◆ **WHAT TO DO**: Copy out exactly the lines spanning the line with "This screenshot has" to the line with "The width and", inclusive, from the data underneath, with no pictures.

(DATA RECORDS)

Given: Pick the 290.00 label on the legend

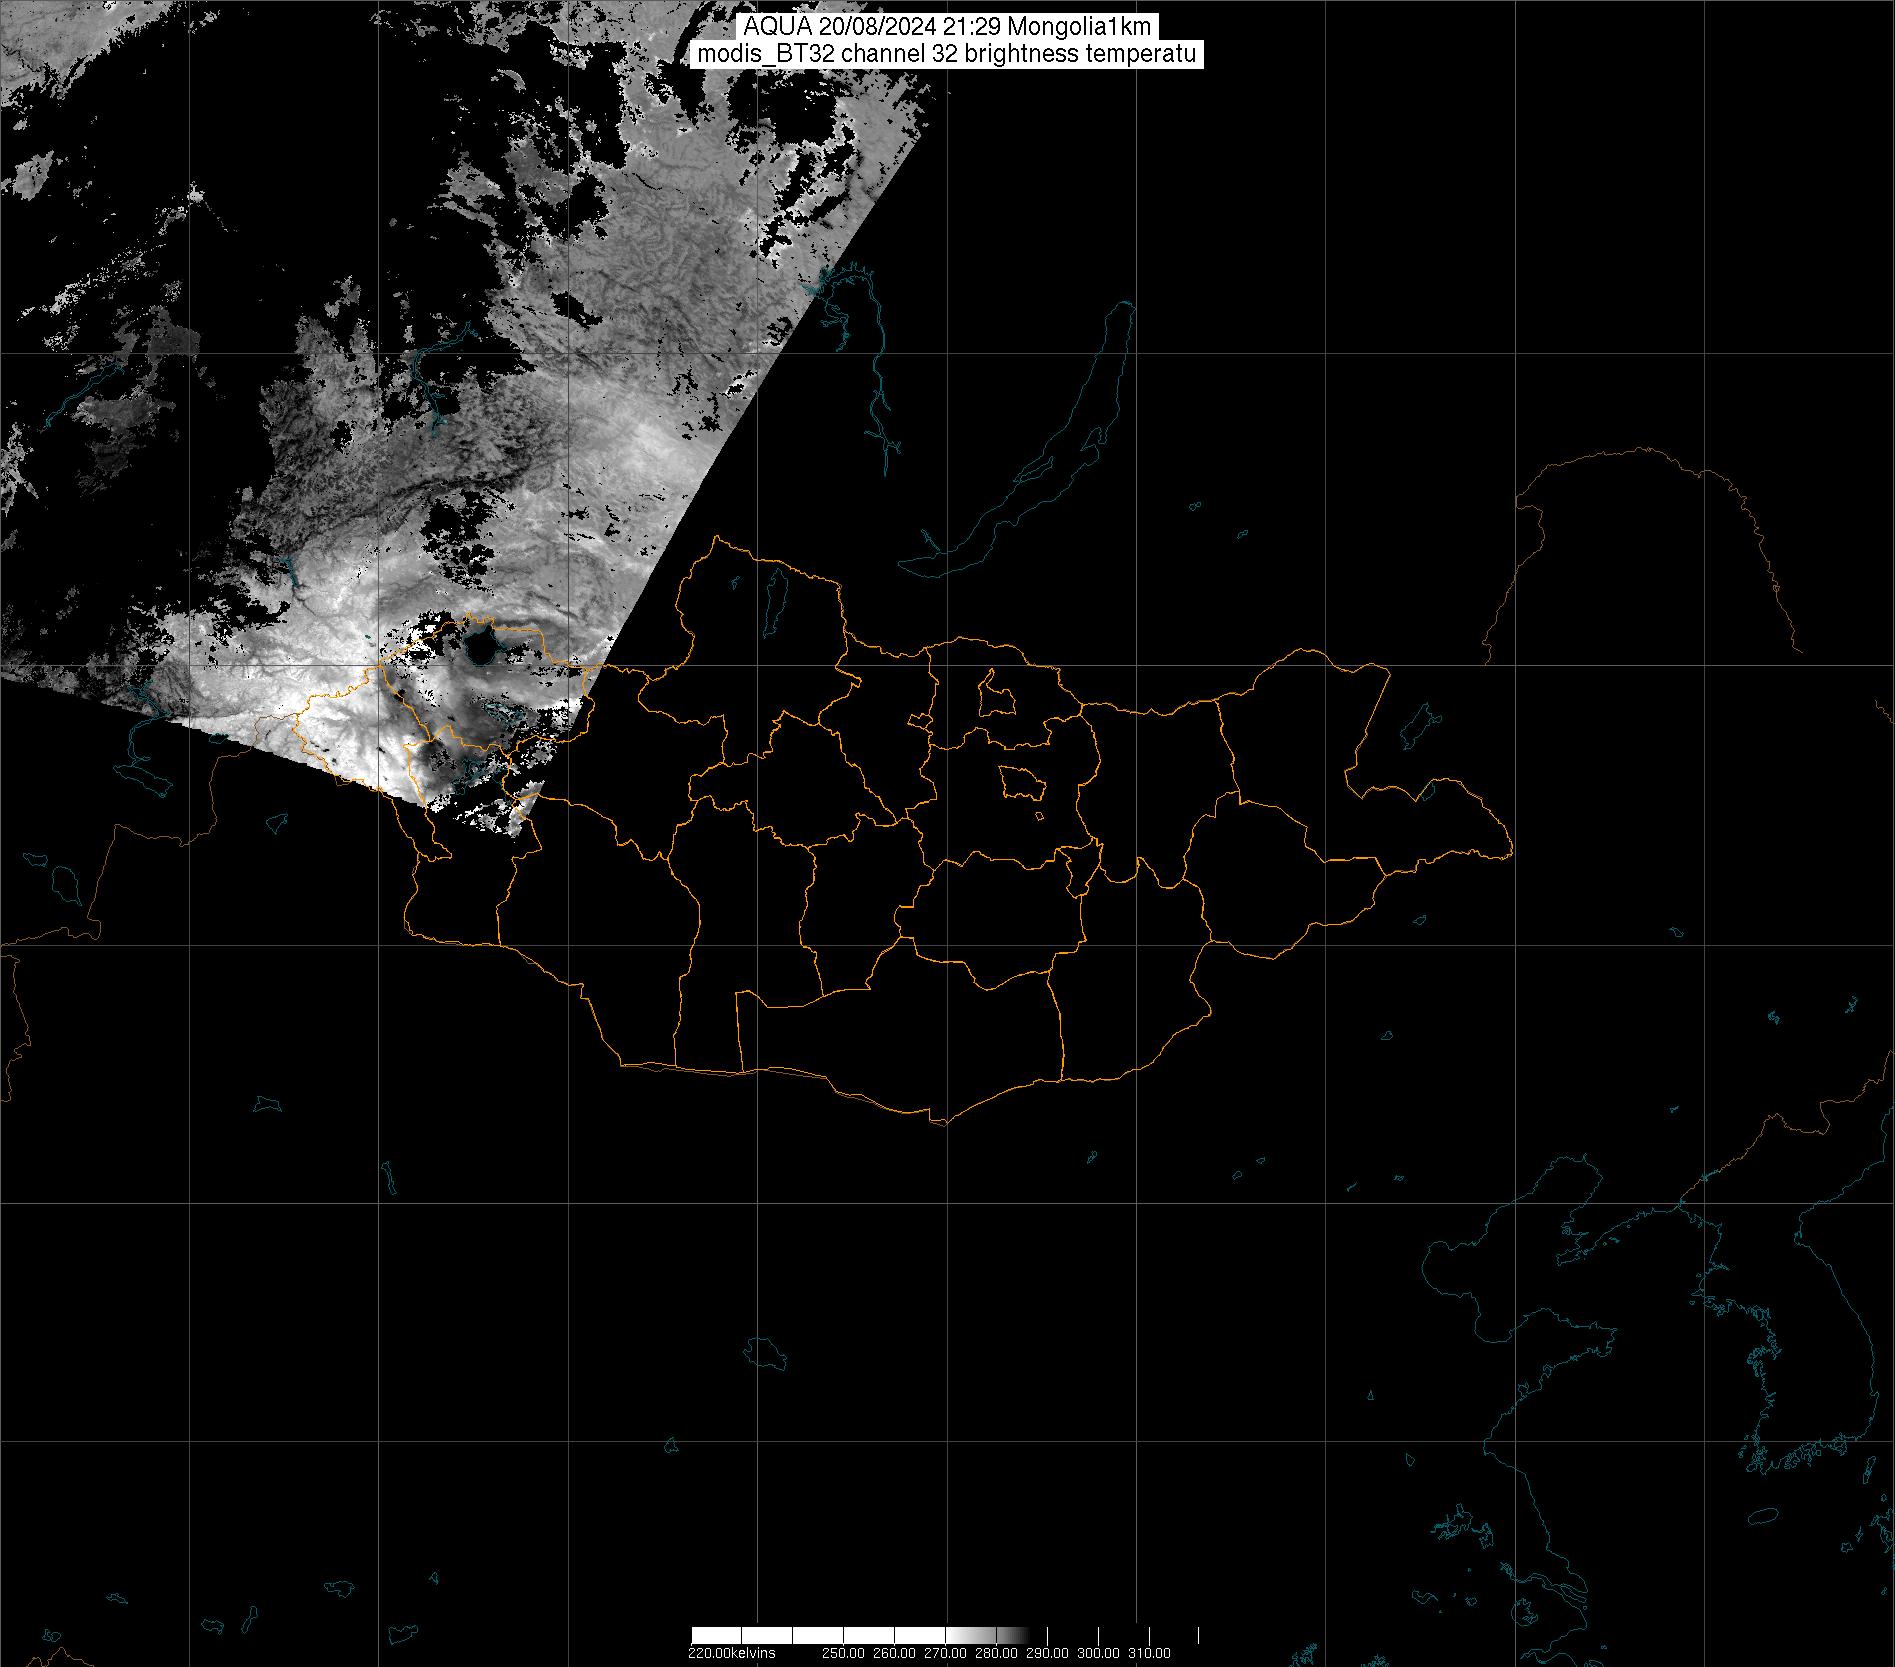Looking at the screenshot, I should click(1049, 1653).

(End DATA RECORDS)
(DATA RECORDS)

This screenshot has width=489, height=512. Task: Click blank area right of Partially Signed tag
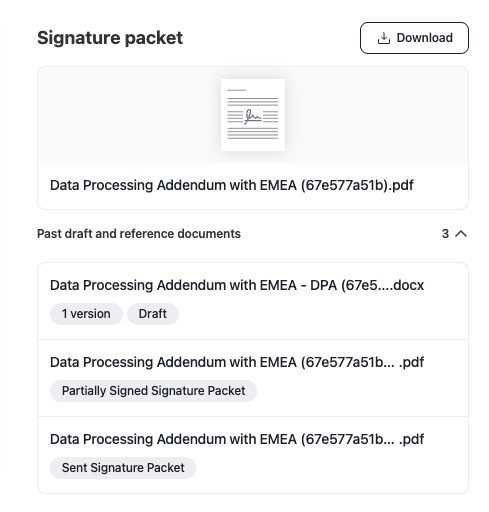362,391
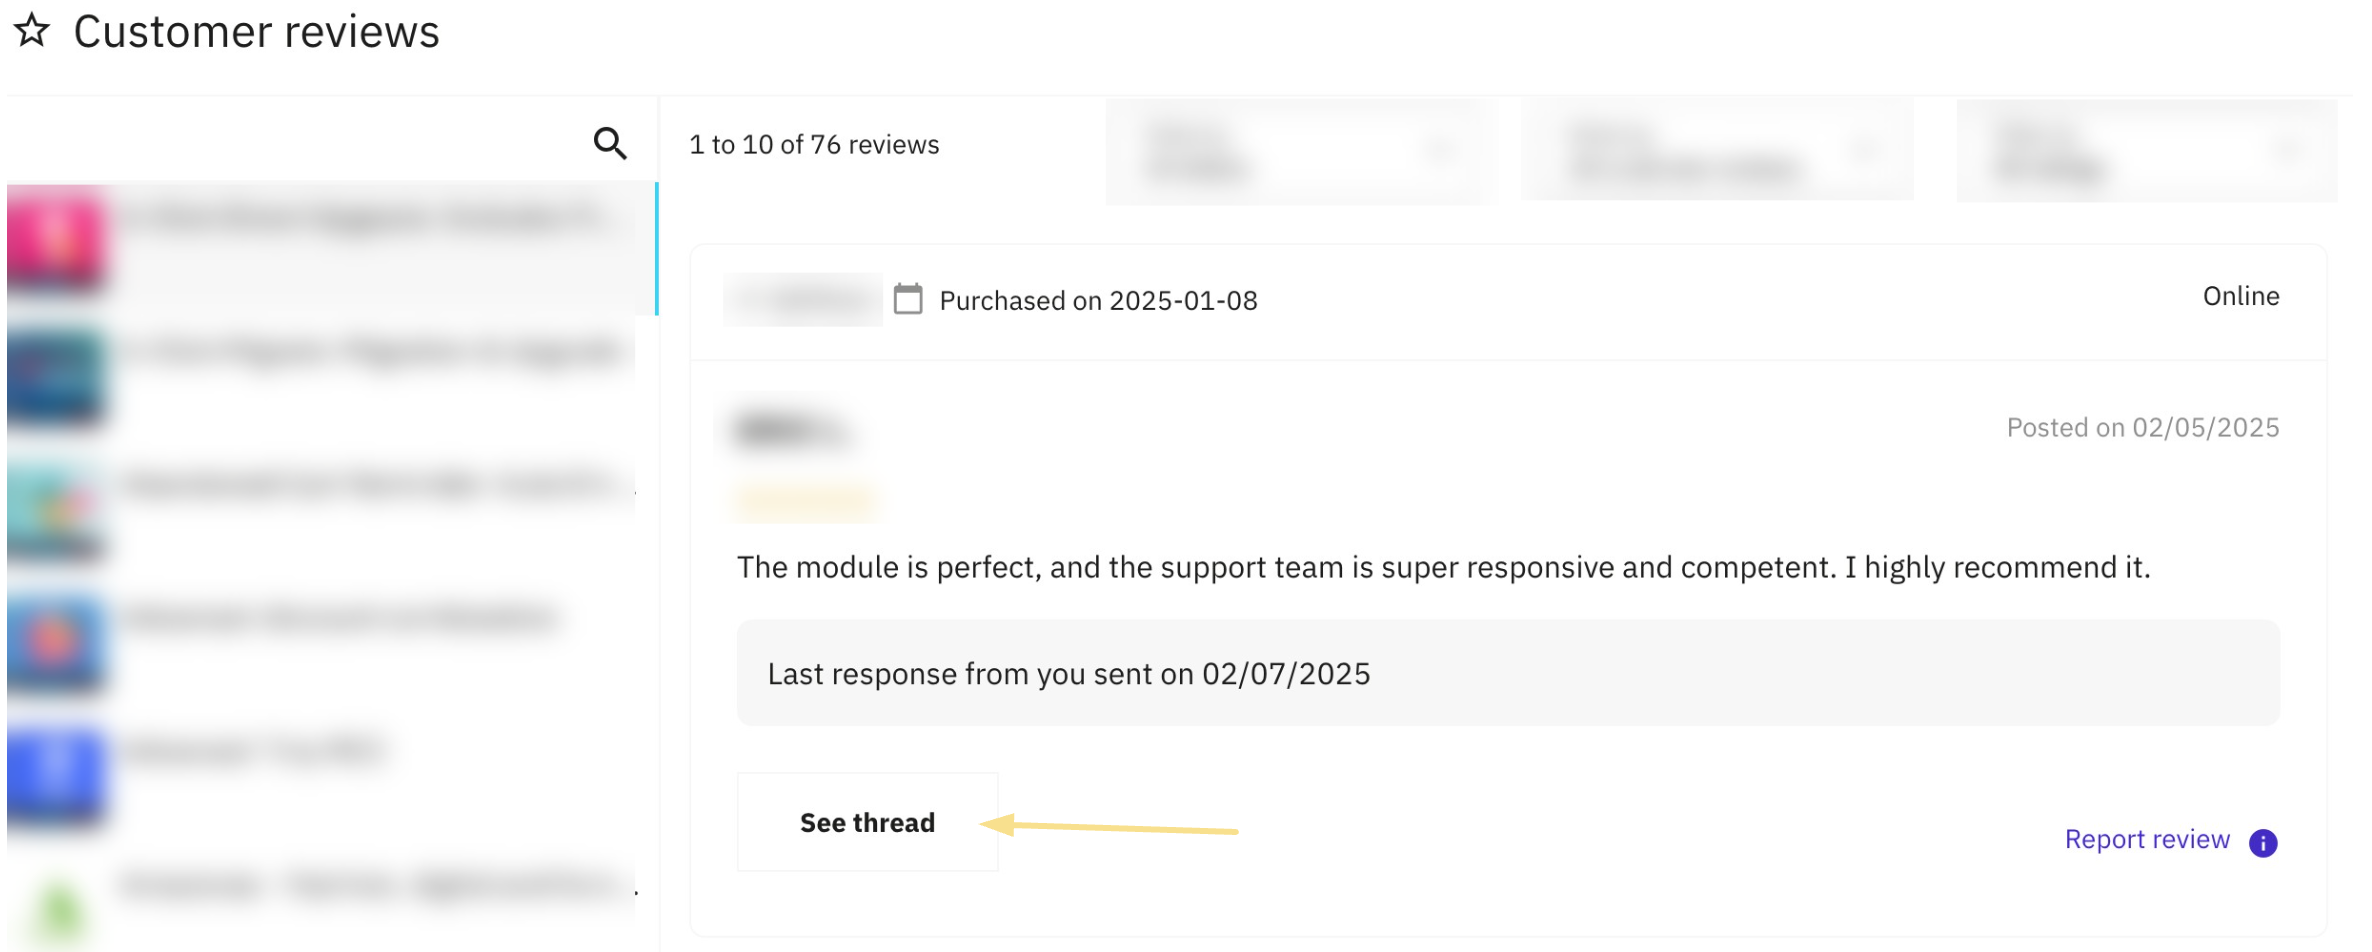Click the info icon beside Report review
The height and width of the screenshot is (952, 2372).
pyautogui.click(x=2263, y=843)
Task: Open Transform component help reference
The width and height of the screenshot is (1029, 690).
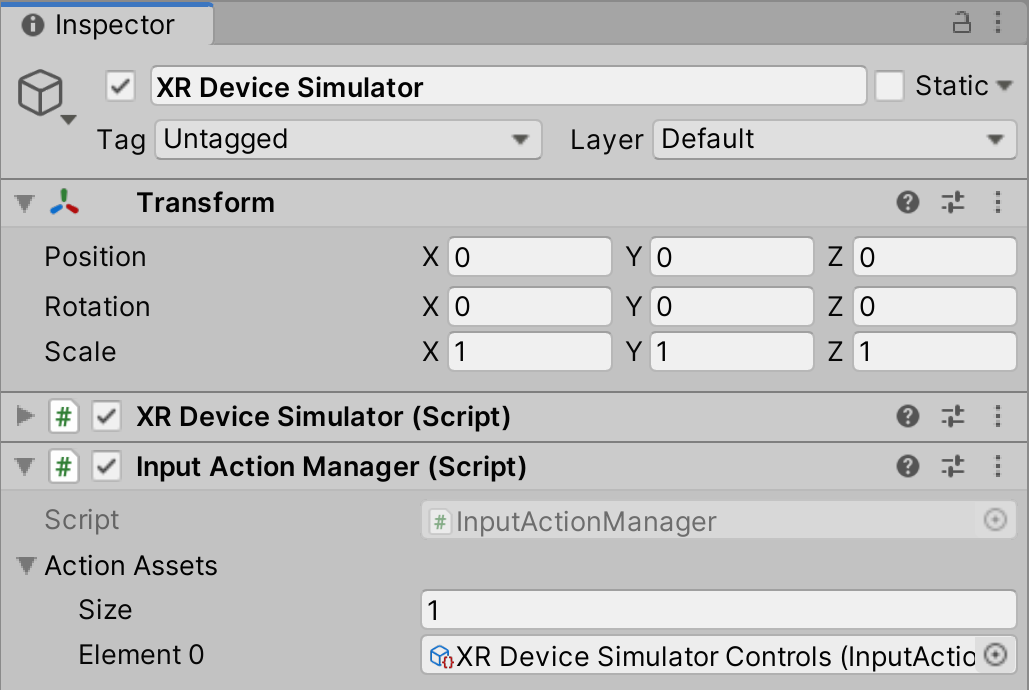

(End DATA RECORDS)

◆ **RESPONSE BELOW**:
This screenshot has width=489, height=512. Task: Click blank area right of Partially Signed tag
362,391
Click the info icon beside Report review
The height and width of the screenshot is (952, 2372).
pyautogui.click(x=2263, y=843)
Task: Open Transform component help reference
The width and height of the screenshot is (1029, 690).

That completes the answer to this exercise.